No, no es ningún peligro concreto. No son los peligros que puedan rodear a la soledad, sino la soledad misma. La soledad es el peligro. El peligro no está fuera, sino dentro de la mujer. Esto es lo que se pensaba socialmente, con el subconsciente colectivo. Puede que haya algunos peligros reales, externos, para la mujer que va sola, pero son los mismos que hay para el hombre: ladrones, locos, viciosos, asesinos, alimañas. Sin embargo, nadie ve con malos ojos que un hombre vaya solo. En circunstancias extremadas, a un hombre solo se le llama temerario. A una mujer, aunque las circunstancias no sean extremadas, se la llama otra cosa. El juicio sobre el hombre solo es meramente estratégico o de sentido común. El juicio sobre la mujer sola es siempre un juicio moral.

Así que la mayor conquista de la mujer moderna es la soledad. Y no ya la soledad por la calle, el derecho a ir sola, sino la dimensión profunda de esa soledad, la soledad consigo misma, el quedarse a solas. No era bien mirada la que andaba mucho a solas consigo misma. Andaba para santa o para perdida Madame Bovary es dama de soledad. Madame Bovary es solitaria antes y después de casada. Piensa demasiado, lee novelas, imagina cosas. Acaba en el adulterio y la muerte. Su primer pecado es la soledad. Si Proust nos da en su obra la mujer-metáfora y la mujer-exceso, dos tipos característicos de la feminidad moderna, Flaubert, un poco antes, nos ha dado el otro arquetipo femenino de nuestro tiempo: la mujer-soledad. La mujer que está radicalmente sola.

Con el marido, con el padre, Madame Bovary ha preservado su soledad. La preserva incluso con los amantes. Madame Bovary es Flaubert, según la famosa confesión del autor, pero la soledad que Flaubert le insufla no es una soledad absolutamente masculina, su soledad de hombre, sino que (otra vez la autometaforización creadora) esa soledad de último romántico es ya la primera soledad femenina moderna.

Madame Bovary, antes que Virginia Woolf, ha tenido su habitación propia, que ha sido toda la casa, habitada sólo por un fantasma de marido, por un espectro de hombre.
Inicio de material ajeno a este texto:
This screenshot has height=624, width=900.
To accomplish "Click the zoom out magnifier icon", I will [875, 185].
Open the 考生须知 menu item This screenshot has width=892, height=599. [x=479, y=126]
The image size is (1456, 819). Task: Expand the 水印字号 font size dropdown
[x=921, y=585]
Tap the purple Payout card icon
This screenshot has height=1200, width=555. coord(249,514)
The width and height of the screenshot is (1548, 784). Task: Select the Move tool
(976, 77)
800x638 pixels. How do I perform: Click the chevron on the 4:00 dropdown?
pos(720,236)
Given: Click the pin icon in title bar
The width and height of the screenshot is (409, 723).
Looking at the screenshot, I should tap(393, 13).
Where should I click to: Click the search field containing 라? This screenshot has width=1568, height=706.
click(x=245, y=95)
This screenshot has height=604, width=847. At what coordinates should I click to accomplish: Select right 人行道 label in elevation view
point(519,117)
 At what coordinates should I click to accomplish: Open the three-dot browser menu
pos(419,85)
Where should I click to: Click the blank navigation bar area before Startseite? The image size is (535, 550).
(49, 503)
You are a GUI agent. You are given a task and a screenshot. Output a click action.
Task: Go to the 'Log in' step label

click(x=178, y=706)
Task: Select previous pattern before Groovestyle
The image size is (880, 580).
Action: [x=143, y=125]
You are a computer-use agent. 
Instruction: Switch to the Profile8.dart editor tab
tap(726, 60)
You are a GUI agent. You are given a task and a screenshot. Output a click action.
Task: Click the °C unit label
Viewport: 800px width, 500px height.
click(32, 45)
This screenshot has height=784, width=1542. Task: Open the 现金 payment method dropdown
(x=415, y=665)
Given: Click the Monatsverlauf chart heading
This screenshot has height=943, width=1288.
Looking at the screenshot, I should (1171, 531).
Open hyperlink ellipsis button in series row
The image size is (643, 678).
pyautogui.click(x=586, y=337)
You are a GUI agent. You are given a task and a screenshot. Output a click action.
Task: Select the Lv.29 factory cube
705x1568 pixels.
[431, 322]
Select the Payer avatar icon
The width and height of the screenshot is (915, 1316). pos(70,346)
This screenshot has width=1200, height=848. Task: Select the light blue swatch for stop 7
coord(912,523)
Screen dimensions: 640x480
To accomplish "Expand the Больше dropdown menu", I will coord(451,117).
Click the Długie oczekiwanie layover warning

Pero Madame Bovary no sabe qué hacer con su soledad.

Virginia Woolf sí que lo sabe ya, o lo intuye. Y como ella todas las mujeres de la época y de después. Aunque hemos dicho que creen estar mimetizando al hombre, seguramente al hermano. Pero lo que les nace en la soledad abuhardillada de su cuarto es, naturalmente, una mujer. La conquista de la soledad ha sido importante para la mujer porque la soledad es el gran espejo, el espejo sin fondo, y ellas nunca se habían visto el alma de cuerpo entero, sino que sólo se habían visto la cara maquillada en los espejitos de mano. Sería humorístico decir que el hombre ha hecho más cosas que la mujer, en la historia, en la cultura, en la ciencia, porque ha tenido siempre una habitación propia. Pero sí es posible decir, en principio, que ha hecho más cosas porque ha tenido más soledad. Todavía para Santa Teresa su cuerpo era «un asnillo». Más que despreciarlo, con esta frase lo objetivaba, lo distanciaba. No tenía confianza con su cuerpo, no lo conocía. Pasaba del asnillo a la levitación. De un cuerpo animal, excesivamente pesado, a un cuerpo sideral, flotante. No paraba nunca en la realidad practicable y natural de su cuerpo. Dice alguien, glosando a Sartre, que el hombre es un animal hecho de libertad. Digamos que el cuerpo es un animal hecho de soledad. Eso, la soledad del cuerpo, la soledad de su cuerpo, es lo que no ha soportado nunca la mujer tradicional, y ha pasado de la condena del cuerpo, el asnillo, a la ignorancia del cuerpo, la levitación. Lo que al cuerpo le hace obsceno es su soledad En el desnudo colectivo de la playa pierde obscenidad porque pierde soledad. Nuestro cuerpo es el monumento a la soledad de nuestra alma.